▶ _Job_
Collect every line in the records below that contains the word "from", and copy each such line in full.

▶ _Exercise inputs_

_ _ _ _ _

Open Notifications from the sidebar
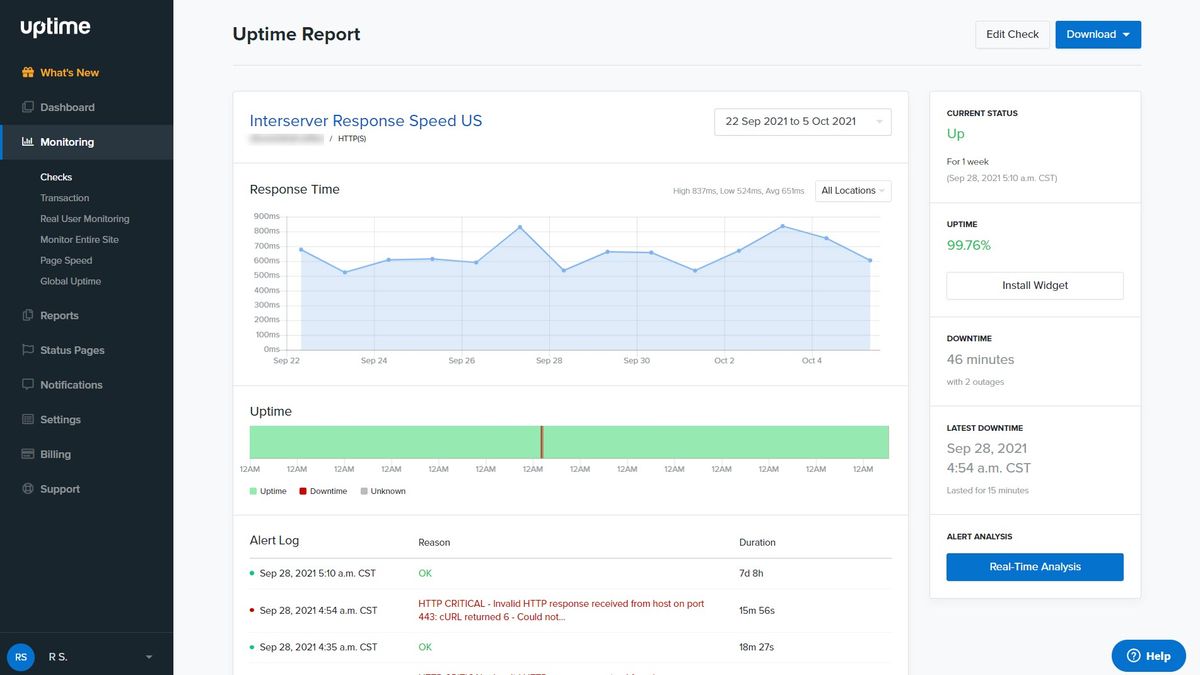Image resolution: width=1200 pixels, height=675 pixels. (29, 384)
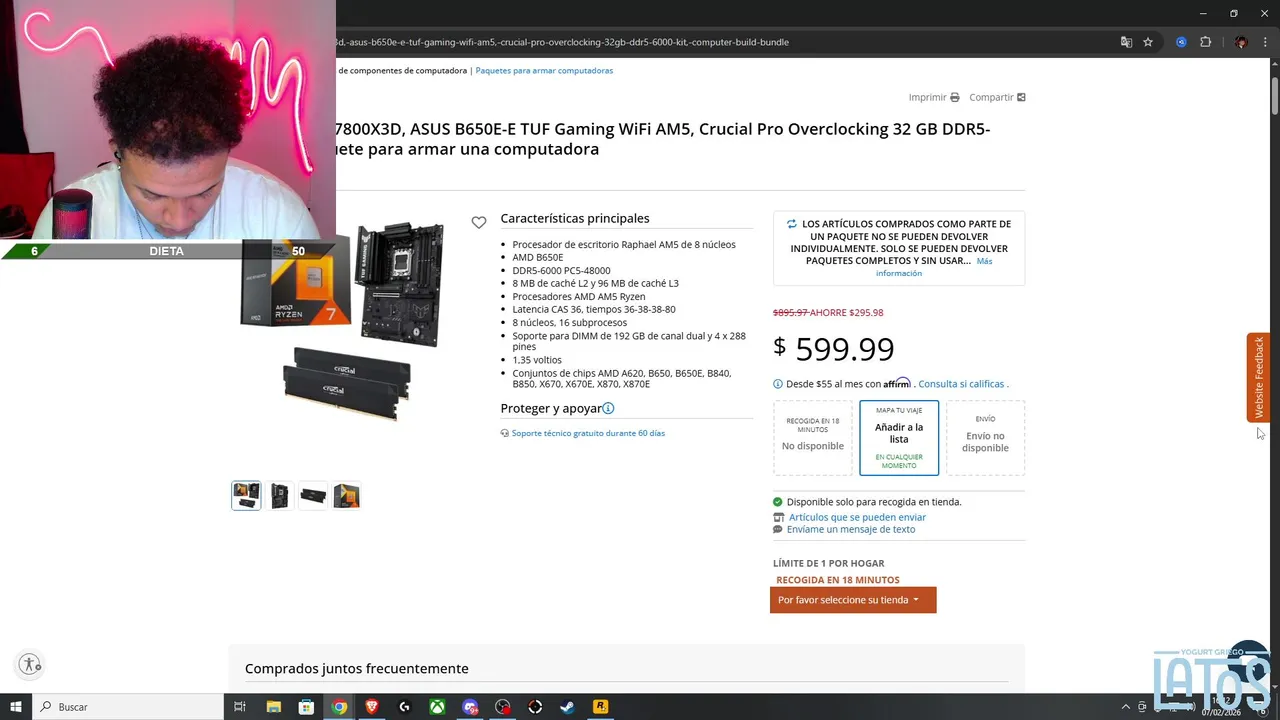Screen dimensions: 1280x720
Task: Open Brave browser from the taskbar
Action: coord(372,707)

_ _ _ _ _

▶ _Task answer_
Open Notifications from the sidebar
Task: Open Brave browser from the taskbar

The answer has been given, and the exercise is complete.